Residents get educated at Sandy’s water conservation fairOct 01, 2022 08:25PM ● By Peri Kinder
By Peri Kinder | [email protected]
Experts agree that water conversation will be an ongoing discussion as the state continues to struggle with drought. Sandy City officials shared conservation ideas and tools at the Sego Lily Garden Fall Fair in September.
In conjunction with the Trans-Jordan Landfill, Sandy City Fire, Utah State University, Tracy Aviary, and Sprinkler World, the fall fair at Sego Lily Gardens (1472 Sego Lily Drive) provided education about how to keep the city’s water system clean and plentiful.
“This fair is a way to educate the public,” said Nikki Wyman with Sandy City Public Utilities. “We’re angling more toward water conservation because we’re in a drought. We suggest people water less often and change to a drip irrigation system.”

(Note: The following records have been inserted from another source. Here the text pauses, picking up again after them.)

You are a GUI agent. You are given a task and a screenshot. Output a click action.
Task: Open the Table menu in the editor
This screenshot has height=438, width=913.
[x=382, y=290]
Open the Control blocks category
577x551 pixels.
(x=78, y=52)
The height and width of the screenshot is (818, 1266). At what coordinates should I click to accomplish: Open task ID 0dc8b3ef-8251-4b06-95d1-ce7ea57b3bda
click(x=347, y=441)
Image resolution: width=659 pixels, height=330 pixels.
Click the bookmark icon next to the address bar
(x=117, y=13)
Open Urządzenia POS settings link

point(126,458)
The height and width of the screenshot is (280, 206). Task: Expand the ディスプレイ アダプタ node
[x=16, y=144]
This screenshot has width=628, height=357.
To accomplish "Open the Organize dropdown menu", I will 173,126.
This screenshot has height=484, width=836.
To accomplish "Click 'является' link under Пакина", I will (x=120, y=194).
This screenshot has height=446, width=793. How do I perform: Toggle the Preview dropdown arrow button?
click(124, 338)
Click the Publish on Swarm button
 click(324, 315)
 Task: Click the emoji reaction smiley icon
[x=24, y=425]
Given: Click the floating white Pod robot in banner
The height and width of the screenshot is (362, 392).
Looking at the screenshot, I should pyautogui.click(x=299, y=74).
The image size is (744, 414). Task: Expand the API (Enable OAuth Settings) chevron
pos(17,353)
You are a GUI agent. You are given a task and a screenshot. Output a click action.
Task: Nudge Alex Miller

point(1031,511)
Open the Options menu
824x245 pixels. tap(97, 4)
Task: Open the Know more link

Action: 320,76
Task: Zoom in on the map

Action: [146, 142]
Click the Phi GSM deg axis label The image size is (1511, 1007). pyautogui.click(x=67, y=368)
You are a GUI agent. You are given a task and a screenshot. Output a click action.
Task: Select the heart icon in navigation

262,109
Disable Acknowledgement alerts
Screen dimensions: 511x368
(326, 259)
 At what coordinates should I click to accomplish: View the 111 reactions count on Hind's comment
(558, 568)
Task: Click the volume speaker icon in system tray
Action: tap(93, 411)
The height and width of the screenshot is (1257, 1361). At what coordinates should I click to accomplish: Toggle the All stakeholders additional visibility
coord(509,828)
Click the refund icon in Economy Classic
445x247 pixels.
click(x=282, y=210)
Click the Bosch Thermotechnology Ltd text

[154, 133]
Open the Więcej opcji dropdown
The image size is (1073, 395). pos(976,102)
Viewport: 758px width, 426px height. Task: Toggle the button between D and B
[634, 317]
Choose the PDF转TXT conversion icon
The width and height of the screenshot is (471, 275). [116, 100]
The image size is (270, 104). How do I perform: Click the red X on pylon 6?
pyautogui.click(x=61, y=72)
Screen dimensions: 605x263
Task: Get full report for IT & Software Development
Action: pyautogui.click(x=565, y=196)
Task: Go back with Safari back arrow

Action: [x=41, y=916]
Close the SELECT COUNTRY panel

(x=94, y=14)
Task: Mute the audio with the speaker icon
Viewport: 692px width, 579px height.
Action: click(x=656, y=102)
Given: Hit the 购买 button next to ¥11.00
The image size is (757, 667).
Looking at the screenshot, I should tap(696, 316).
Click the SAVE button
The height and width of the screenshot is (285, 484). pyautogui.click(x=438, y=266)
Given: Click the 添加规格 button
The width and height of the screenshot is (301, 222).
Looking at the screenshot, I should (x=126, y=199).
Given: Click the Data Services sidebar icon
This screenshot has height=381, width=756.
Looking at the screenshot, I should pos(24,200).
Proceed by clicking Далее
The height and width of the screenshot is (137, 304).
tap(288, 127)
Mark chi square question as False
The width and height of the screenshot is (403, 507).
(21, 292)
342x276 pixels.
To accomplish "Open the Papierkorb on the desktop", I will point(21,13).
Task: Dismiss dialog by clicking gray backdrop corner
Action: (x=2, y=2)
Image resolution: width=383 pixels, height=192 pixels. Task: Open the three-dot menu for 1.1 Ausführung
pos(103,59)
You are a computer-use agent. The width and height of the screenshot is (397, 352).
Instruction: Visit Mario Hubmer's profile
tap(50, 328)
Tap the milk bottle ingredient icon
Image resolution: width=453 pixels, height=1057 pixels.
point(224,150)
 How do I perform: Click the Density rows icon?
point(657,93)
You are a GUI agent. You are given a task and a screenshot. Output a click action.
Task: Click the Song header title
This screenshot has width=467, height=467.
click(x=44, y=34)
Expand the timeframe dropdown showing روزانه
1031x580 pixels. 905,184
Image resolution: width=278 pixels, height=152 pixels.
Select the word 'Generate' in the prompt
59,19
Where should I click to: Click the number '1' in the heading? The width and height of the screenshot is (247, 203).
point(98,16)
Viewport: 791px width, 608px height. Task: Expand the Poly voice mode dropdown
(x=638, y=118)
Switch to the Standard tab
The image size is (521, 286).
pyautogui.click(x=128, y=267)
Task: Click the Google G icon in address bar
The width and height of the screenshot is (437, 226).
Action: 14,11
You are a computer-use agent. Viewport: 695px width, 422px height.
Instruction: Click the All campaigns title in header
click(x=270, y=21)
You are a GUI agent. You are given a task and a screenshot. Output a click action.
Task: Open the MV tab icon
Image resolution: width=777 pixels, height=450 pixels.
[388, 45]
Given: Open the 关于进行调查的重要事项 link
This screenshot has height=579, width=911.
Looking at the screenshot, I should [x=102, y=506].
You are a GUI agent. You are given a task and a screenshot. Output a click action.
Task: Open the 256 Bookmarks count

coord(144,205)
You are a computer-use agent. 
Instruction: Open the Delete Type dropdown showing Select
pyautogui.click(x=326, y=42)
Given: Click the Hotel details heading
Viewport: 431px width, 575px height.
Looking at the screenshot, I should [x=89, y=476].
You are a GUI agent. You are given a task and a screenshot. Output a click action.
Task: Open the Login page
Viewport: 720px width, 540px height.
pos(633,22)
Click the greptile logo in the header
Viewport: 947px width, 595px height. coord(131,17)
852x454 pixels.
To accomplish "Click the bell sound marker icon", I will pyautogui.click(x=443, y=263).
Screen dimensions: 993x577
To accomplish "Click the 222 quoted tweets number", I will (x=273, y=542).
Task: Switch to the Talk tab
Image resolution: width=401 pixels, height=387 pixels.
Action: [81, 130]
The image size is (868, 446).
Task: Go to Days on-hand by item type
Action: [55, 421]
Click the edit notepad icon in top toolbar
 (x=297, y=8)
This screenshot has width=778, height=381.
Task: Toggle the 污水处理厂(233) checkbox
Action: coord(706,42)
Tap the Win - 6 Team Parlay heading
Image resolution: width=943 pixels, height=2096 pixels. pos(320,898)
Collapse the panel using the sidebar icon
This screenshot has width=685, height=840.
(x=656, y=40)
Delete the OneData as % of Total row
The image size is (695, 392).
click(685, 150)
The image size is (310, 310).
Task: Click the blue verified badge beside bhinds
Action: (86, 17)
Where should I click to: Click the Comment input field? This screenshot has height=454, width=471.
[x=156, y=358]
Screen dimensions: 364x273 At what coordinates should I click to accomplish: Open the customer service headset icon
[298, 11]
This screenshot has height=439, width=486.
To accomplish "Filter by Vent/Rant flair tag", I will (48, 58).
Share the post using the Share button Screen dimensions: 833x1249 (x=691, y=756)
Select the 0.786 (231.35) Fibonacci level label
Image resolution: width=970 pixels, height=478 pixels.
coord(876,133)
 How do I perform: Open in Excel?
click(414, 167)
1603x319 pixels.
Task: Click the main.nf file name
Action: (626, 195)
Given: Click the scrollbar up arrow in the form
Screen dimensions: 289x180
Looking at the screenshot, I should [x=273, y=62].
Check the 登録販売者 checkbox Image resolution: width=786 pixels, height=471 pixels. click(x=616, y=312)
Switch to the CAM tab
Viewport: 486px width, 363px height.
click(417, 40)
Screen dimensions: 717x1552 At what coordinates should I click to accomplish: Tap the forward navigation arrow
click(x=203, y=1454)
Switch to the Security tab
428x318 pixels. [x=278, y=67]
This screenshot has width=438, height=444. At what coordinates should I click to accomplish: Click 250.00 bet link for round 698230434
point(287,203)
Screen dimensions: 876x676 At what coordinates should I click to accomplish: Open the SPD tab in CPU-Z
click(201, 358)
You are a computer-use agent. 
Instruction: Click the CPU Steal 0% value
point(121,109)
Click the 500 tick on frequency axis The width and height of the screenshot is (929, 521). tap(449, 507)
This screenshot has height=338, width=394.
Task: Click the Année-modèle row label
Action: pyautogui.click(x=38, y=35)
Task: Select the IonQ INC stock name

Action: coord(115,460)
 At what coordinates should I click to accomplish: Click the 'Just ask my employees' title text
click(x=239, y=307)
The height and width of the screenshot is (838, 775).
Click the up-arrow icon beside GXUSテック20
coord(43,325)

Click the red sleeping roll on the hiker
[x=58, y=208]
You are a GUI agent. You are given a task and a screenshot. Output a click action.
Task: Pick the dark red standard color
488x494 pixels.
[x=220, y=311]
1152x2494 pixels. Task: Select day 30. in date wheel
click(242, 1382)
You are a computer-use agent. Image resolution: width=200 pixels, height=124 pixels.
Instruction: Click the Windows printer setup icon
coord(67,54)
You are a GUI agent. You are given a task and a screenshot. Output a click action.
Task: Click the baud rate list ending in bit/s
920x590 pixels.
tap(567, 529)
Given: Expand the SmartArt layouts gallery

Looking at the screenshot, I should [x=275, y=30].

Dawn Barbee, Sandy City’s storm water quality coordinator, is asking pet owners to pick up dog waste in yards, parks and watershed areas, where dogs aren’t allowed. Watershed areas in Sandy include Bell Canyon and Little Cottonwood Canyon and residents can be fined for bringing dogs to these protected areas, since it directly impacts drinking water.
Barbee also reminded fair visitors that stormwater pollution can be avoided by using garden chemicals sparingly, never washing cement waste into storm drains, keeping gutters clean and not washing waste into the street.
“Keeping water clean is so necessary,” Barbee said. “Stormwater isn’t treated. Everything just washes into the Jordan River, and you wouldn’t want to drink that water.”
Jill Fletcher, Trans-Jordan Landfill’s public and community education coordinator, hosted a presentation that listed items that don’t go into recycle bins including glass, styrofoam, food waste and wrappers, and napkins.
“The biggest mistake people make is putting all their recycling into a plastic bag and tying it shut,” she said. “Those items won’t be recycled. It’s better to drop them into the bin loosely.”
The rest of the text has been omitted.